Visualisasi metrik dummy dan simpan artefak (plot serta ringkasan JSON) ke folder `outputs/` agar mudah diperiksa setelah praktikum.


In [None]:
# Menyusun history ke DataFrame untuk analisis cepat.
history_df = pd.DataFrame(history)
if not history_df.empty:
    display(history_df)

    fig, axes = plt.subplots(1, 2, figsize=(12, 4))
    for stage in history_df["stage"].unique():
        subset = history_df[history_df["stage"] == stage]
        axes[0].plot(subset["epoch"], subset["train_loss"], marker="o", label=f"{stage} train")
        axes[0].plot(subset["epoch"], subset["val_loss"], marker="s", label=f"{stage} val")
        axes[1].plot(subset["epoch"], subset["train_acc"], marker="o", label=f"{stage} train")
        axes[1].plot(subset["epoch"], subset["val_acc"], marker="s", label=f"{stage} val")
    axes[0].set_title("Loss per Stage")
    axes[0].set_xlabel("Epoch")
    axes[0].set_ylabel("Loss")
    axes[0].legend()
    axes[1].set_title("Accuracy per Stage")
    axes[1].set_xlabel("Epoch")
    axes[1].set_ylabel("Accuracy")
    axes[1].legend()
    plt.tight_layout()

    fig_path = project_root / config["fig_dir"] / "loss_accuracy_demo.png"
    fig.savefig(fig_path, bbox_inches="tight")
    plt.close(fig)
    print(f"Plot tersimpan di: {fig_path}")
else:
    print("History kosong: tidak ada data untuk divisualisasikan.")

summary = {
    "device": str(device),
    "config": config,
    "history": history,
}
summary_path = project_root / config["log_dir"] / "run_summary.json"
with summary_path.open("w", encoding="utf-8") as f:
    json.dump(summary, f, indent=2)
print(f"Ringkasan run tersimpan di: {summary_path}")

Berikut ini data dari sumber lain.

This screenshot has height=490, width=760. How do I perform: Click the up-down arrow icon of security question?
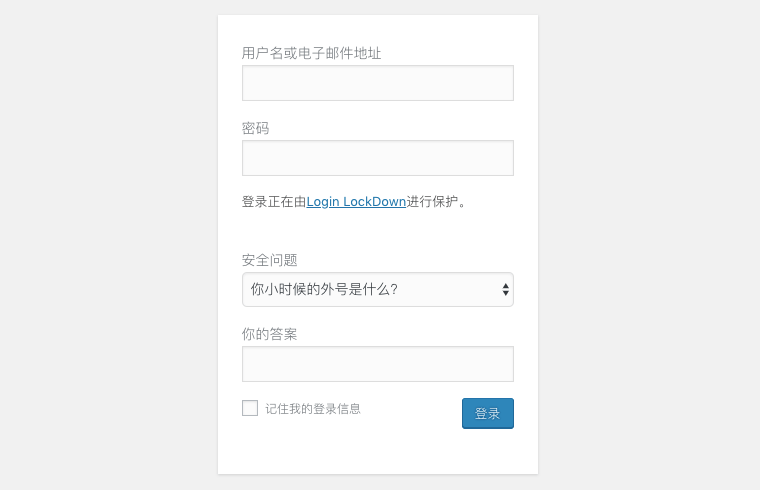click(506, 290)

model_path = project_root / config["save_dir"] / "demo_model_state_dict.pt"
torch.save(model.state_dict(), model_path)
print(f"Model checkpoint dummy tersimpan di: {model_path}")


## J. Ringkasan & Diskusi

| Mode | Kecepatan | Kebutuhan Data | Risiko Overfitting | Kapan Dipilih |
| --- | --- | --- | --- | --- |
| Feature Extraction (Freeze) | Cepat (hanya train head) | Rendah | Rendah | Dataset kecil, domain mirip |
| Fine-Tuning Parsial | Sedang (beberapa layer dibuka) | Menengah | Menengah | Saat butuh adaptasi moderat, layer akhir di-unfreeze |
| Fine-Tuning Penuh | Paling lambat | Tinggi | Tinggi | Domain sangat berbeda, data cukup besar |

Pertanyaan refleksi:
- Jika domain target sangat berbeda, apakah freeze masih efektif?
- Bagian mana yang kemungkinan besar perlu di-unfreeze duluan?


## K. Checklist Praktikum

- [ ] Pahami definisi & manfaat transfer learning.
- [ ] Jelaskan perbedaan freeze vs fine-tune.
- [ ] Ubah konfigurasi `freeze_until` dan jelaskan pengaruhnya pada jumlah parameter yang di-train.
- [ ] Tunjukkan lokasi file output (`outputs/figures` & `outputs/reports`).


## L. Referensi

- Slide: **Deep Learning 06 — Transfer Learning (Tatap Muka)** — ringkasan definisi, manfaat, jenis-jenis, serta strategi fine-tuning vs freeze yang digunakan dalam praktikum ini.